━━━ Datensätze

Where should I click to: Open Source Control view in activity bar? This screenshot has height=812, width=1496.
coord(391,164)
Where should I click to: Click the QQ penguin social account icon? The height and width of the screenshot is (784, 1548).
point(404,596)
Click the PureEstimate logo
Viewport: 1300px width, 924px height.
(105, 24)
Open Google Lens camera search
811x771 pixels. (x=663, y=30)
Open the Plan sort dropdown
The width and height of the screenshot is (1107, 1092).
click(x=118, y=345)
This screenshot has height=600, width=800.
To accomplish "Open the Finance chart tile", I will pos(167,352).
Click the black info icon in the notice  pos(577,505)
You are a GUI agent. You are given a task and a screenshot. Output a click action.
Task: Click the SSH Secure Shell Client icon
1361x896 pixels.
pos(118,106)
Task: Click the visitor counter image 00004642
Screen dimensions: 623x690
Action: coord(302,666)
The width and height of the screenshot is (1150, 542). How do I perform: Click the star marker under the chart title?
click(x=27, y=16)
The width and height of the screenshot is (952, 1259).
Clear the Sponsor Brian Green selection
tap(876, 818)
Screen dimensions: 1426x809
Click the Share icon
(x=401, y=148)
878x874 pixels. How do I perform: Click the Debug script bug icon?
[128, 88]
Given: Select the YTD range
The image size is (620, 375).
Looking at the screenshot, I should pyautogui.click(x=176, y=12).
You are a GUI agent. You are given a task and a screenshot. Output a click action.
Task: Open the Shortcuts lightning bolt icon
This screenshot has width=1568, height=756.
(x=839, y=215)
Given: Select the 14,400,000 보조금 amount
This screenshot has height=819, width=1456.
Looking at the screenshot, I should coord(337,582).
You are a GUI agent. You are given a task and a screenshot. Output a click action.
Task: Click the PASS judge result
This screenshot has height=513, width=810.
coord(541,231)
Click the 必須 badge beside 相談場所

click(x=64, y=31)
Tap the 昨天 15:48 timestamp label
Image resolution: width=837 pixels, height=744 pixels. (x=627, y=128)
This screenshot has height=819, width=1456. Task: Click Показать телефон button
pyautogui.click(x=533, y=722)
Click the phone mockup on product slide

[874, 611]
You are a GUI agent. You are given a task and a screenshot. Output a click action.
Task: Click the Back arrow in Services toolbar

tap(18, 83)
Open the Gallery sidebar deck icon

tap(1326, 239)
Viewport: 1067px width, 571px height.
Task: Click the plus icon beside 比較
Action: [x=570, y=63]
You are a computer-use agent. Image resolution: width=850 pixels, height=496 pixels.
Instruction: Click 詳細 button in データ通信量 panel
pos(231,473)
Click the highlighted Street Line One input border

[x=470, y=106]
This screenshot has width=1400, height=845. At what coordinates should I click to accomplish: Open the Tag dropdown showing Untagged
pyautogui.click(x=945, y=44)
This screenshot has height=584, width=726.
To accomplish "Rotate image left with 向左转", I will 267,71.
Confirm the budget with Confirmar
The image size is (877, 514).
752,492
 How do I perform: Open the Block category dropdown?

━━━━━━

Ändere in der Liste „PASS“ zu „FAIL“, und zwar in den Zeilen ab der Zeile mit „Given: Select the 14,400,000 보조금 amount“ bis einschließlich der Zeile mit „[x=470, y=106]“. Gib nur diese Zeilen vollständig und sonst unverändert wieder.

Given: Select the 14,400,000 보조금 amount
This screenshot has height=819, width=1456.
Looking at the screenshot, I should coord(337,582).
You are a GUI agent. You are given a task and a screenshot. Output a click action.
Task: Click the FAIL judge result
This screenshot has height=513, width=810.
coord(541,231)
Click the 必須 badge beside 相談場所

click(x=64, y=31)
Tap the 昨天 15:48 timestamp label
Image resolution: width=837 pixels, height=744 pixels. (x=627, y=128)
This screenshot has height=819, width=1456. Task: Click Показать телефон button
pyautogui.click(x=533, y=722)
Click the phone mockup on product slide

[874, 611]
You are a GUI agent. You are given a task and a screenshot. Output a click action.
Task: Click the Back arrow in Services toolbar

tap(18, 83)
Open the Gallery sidebar deck icon

tap(1326, 239)
Viewport: 1067px width, 571px height.
Task: Click the plus icon beside 比較
Action: [x=570, y=63]
You are a computer-use agent. Image resolution: width=850 pixels, height=496 pixels.
Instruction: Click 詳細 button in データ通信量 panel
pos(231,473)
Click the highlighted Street Line One input border

[x=470, y=106]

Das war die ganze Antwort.